In 1997, she was given the TOFIL (The Outstanding Filipino) Award for Culture and the Arts For her contributions to the development of choral singing in the Philippines.

In 1999, she was named National Artist for Music, the highest cultural award bestowed by the Philippine government for an individual.

In 2001, she retired as the Choirmaster of the Philippine Madrigal Singers. Together with an artistic committee, she personally selected Mark Anthony Carpio, her Assistant Choirmaster at that time, to be her successor. The Madz turnover ceremonies were held in a special concert at the Cultural Center of the Philippines coinciding with the launch of her biography "A Life Shaped By Music" by Marjorie Evasco.

She continued to guide the Madz under Carpio's baton by joining them in their 2002 North American Tours, 2003 Asian Tours and 2004 European Concert Tours. She was also there to witness Carpio's first international competition as Choirmaster (and the Madz's first competition after 7 years) at the 2004 International Habaneras and Polyphony Contest in Torrevieja, Spain, where the Madz won First places for both categories and was also the last choir to do so.

In December 2005, she suffered a massive stroke which led to her paralysis. The Madz performed benefit concerts, the proceeds of which were used to help the Veneracion family with Ma'am OA's medical expenses.

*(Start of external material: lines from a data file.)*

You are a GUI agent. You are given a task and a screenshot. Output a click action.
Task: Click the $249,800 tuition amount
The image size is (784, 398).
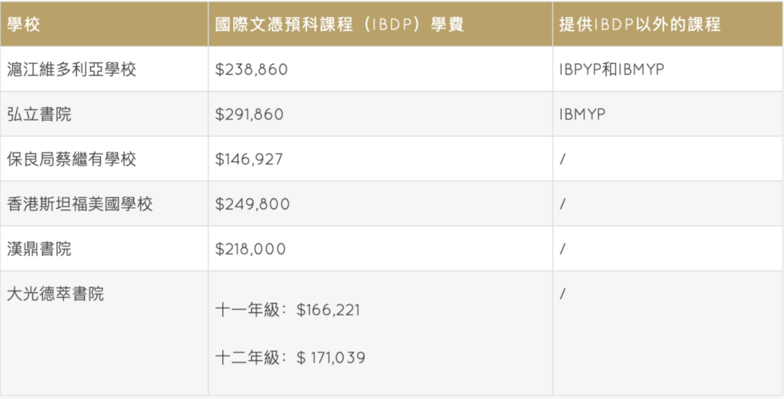point(252,204)
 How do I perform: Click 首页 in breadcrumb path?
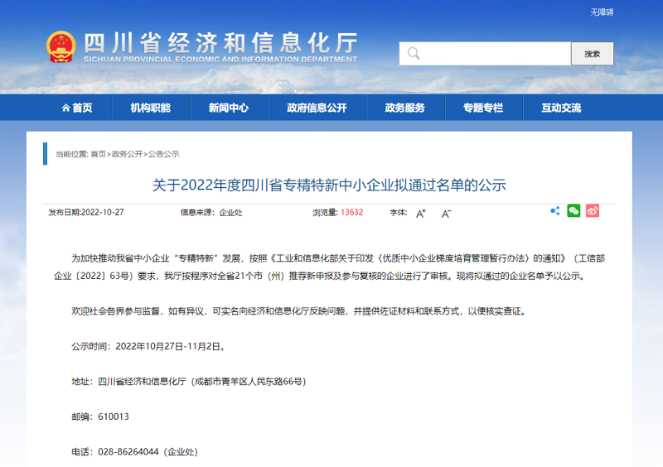click(99, 154)
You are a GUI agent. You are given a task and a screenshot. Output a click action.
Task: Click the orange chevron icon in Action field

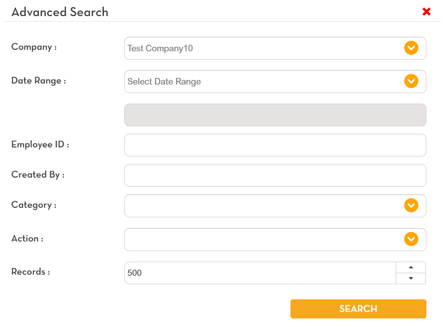(x=411, y=239)

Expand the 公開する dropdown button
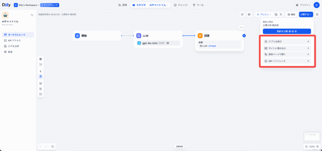click(306, 14)
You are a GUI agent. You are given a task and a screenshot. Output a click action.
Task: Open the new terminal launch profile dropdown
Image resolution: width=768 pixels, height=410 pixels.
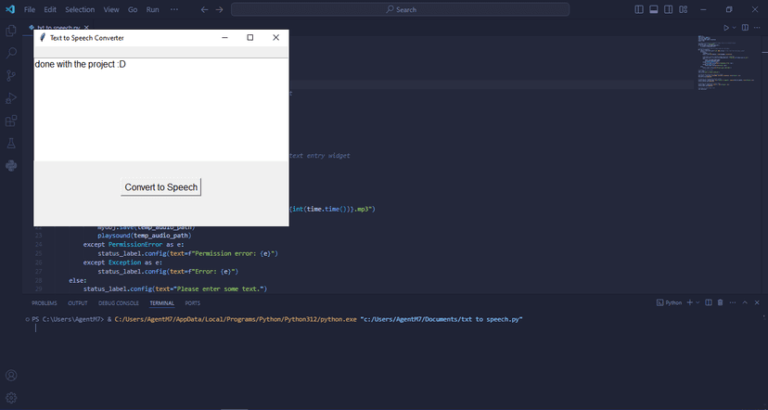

Having been comatose since her 2005 stroke, Veneracion died on July 9, 2013, at her home in Cubao, Quezon City at the age of 84 and two days before her 85th birthday. She was cremated on July 11, 2013 (her 85th Birthday); her necrological rites at the Cultural Center of the Philippines were held on Sunday, July 14, 2013., followed by her interment at the Libingan ng mga Bayani

== Awards ==

- 1997 – TOFIL (The Outstanding Filipino) award
- 1999 – National Artist of the Philippines for Music – currently the only awardee for choral music.
- 2001 – Distinguished Alumni Service award – awarded by Indiana University.